● **WORK REQUEST**: Everything from the line containing "You are a GUI" to the last line of the listing below should be restated exactly, both ends included, with nothing added and the pictures omitted.

**** EXTRACTED ENTRIES ****

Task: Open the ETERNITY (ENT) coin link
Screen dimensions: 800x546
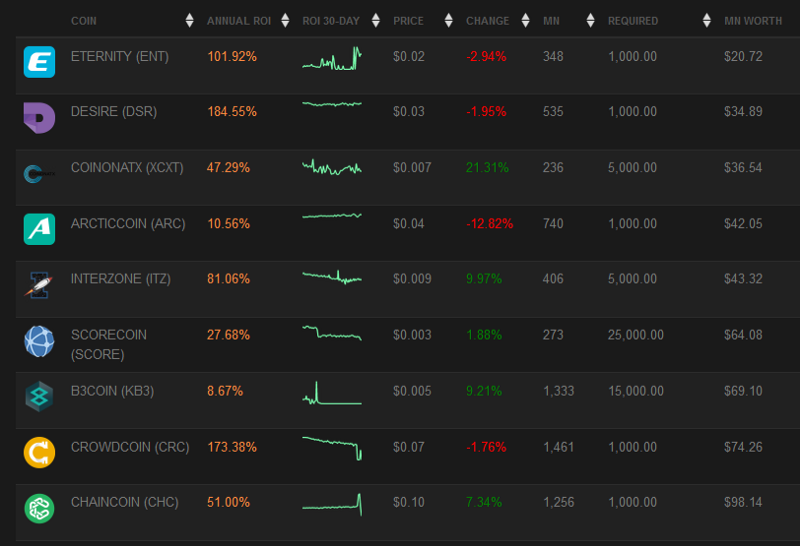Action: pos(120,57)
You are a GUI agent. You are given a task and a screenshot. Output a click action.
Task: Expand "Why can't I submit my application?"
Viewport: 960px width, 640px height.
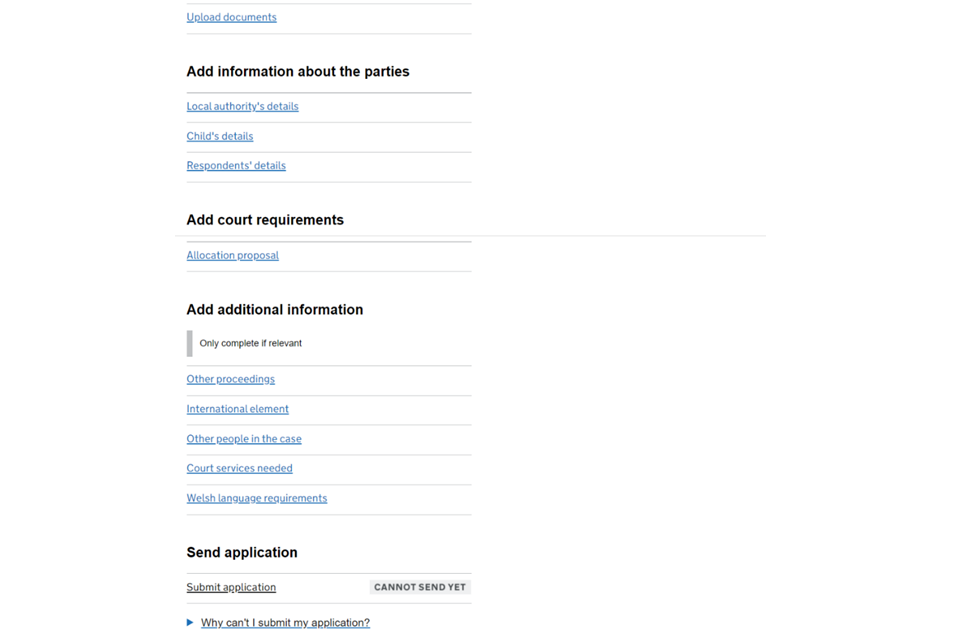(x=285, y=623)
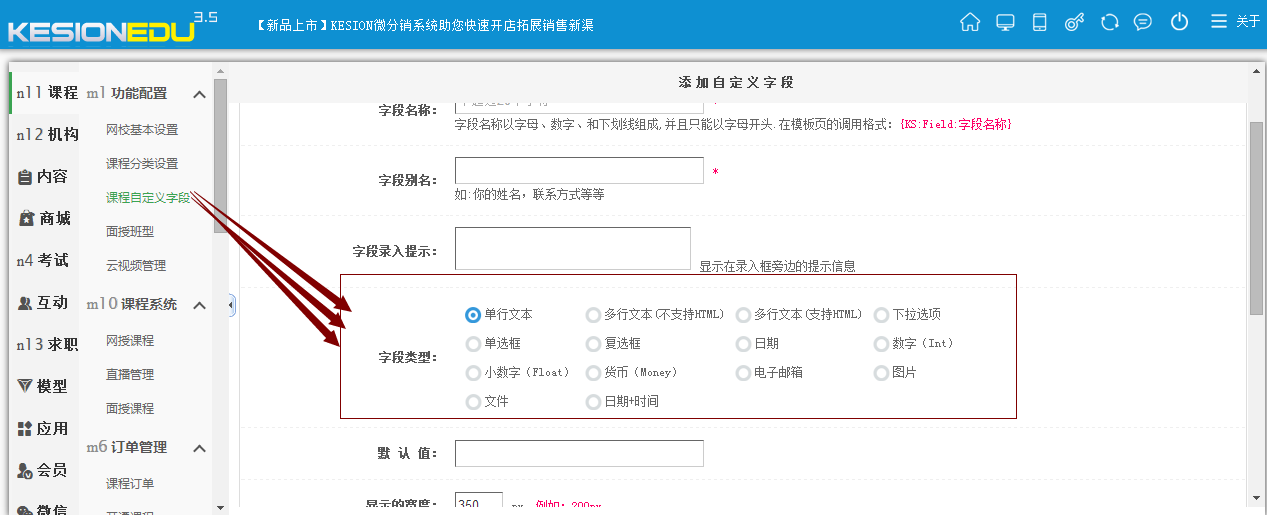Image resolution: width=1267 pixels, height=515 pixels.
Task: Open the desktop monitor icon
Action: 1005,22
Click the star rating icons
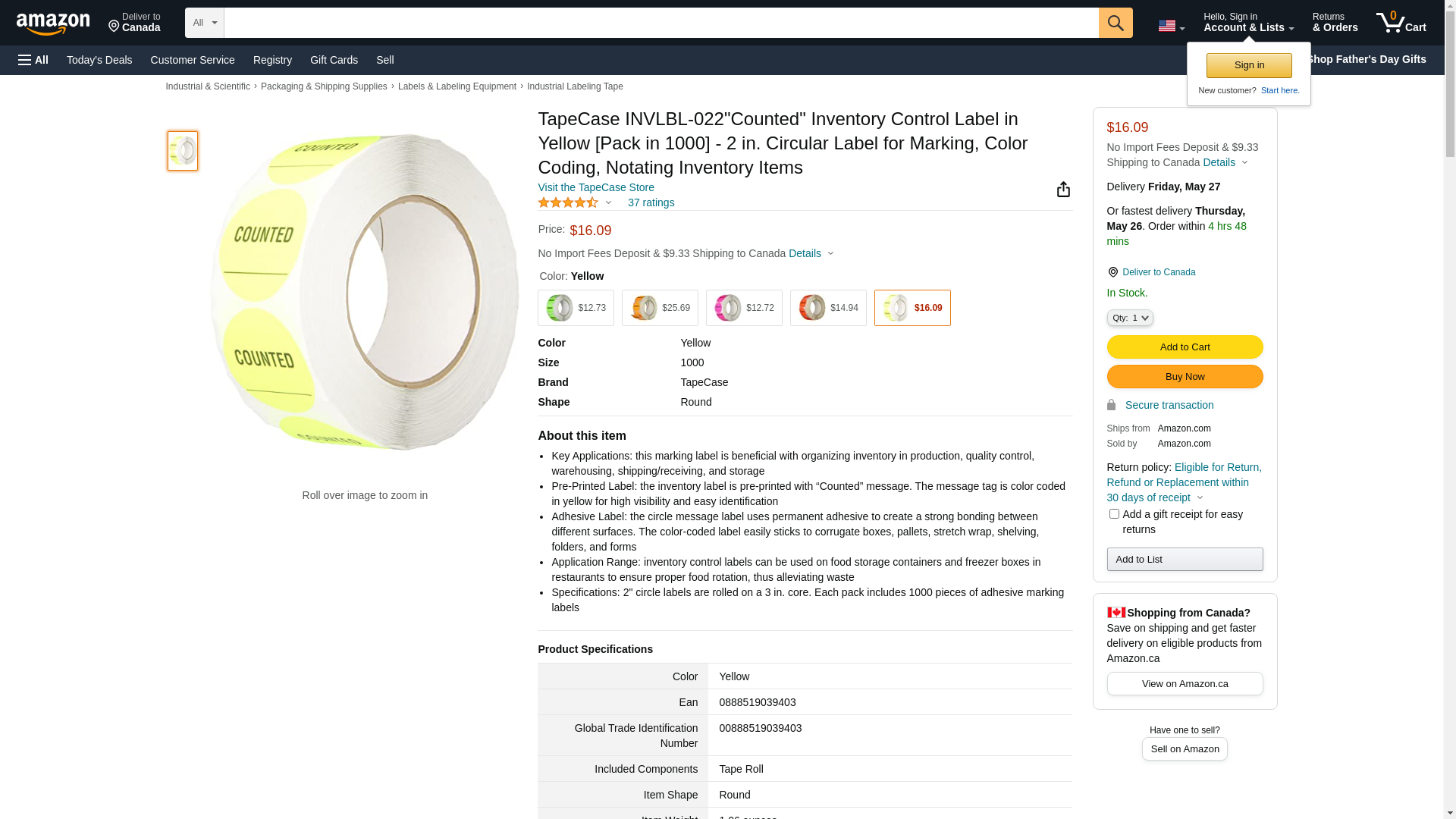Viewport: 1456px width, 819px height. click(568, 202)
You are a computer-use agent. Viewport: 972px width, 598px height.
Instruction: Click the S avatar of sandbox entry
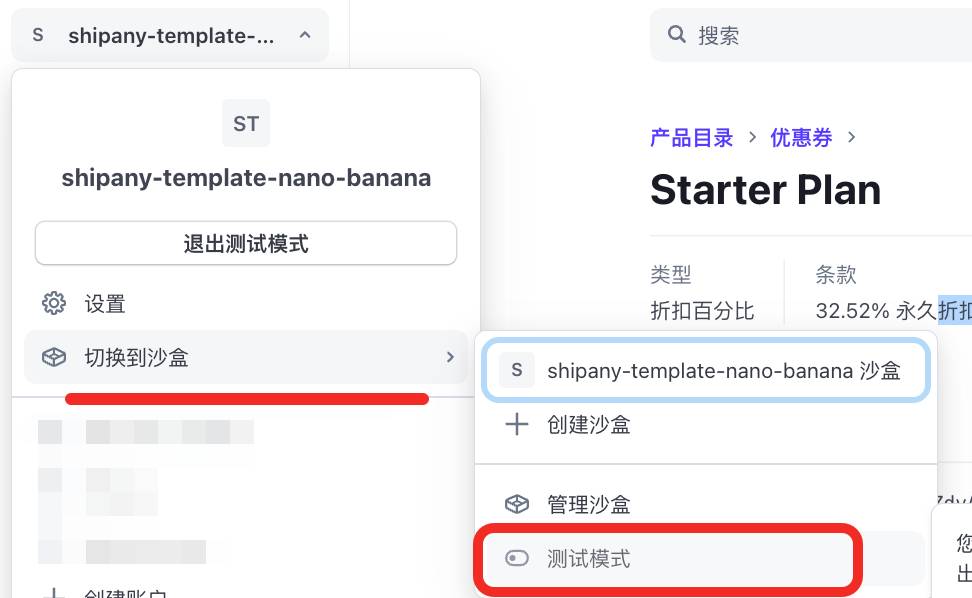(x=516, y=371)
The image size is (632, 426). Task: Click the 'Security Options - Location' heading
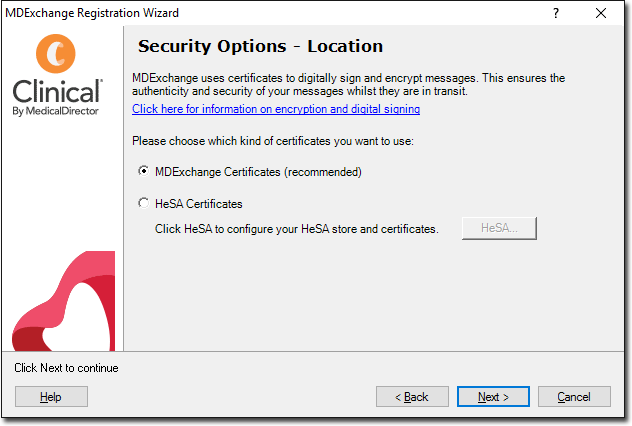tap(260, 46)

****

● **ANSWER TO THIS TASK**:
You are a GUI agent. You are given a task and a screenshot. Output a click action.
Task: Expand "Why can't I submit my application?"
Viewport: 960px width, 640px height.
(x=285, y=623)
Image resolution: width=1267 pixels, height=515 pixels.
Task: Open the desktop monitor icon
Action: 1005,22
Click the star rating icons
Viewport: 1456px width, 819px height. click(568, 202)
You are a computer-use agent. Viewport: 972px width, 598px height.
Instruction: Click the S avatar of sandbox entry
(x=516, y=371)
The image size is (632, 426). Task: Click the 'Security Options - Location' heading
tap(260, 46)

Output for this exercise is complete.